• _WORK TO BE COMPLETED_
Copy the entries character for character.

• _RECORDED INFORMATION_
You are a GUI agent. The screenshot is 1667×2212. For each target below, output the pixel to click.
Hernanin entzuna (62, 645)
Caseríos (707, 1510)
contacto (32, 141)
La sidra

• _ANSWER TO THIS TASK_
You are a GUI agent. The screenshot is 1667×2212. For each target below, output the pixel to click.
Hernanin entzuna (62, 645)
Caseríos (707, 1510)
contacto (32, 141)
La sidra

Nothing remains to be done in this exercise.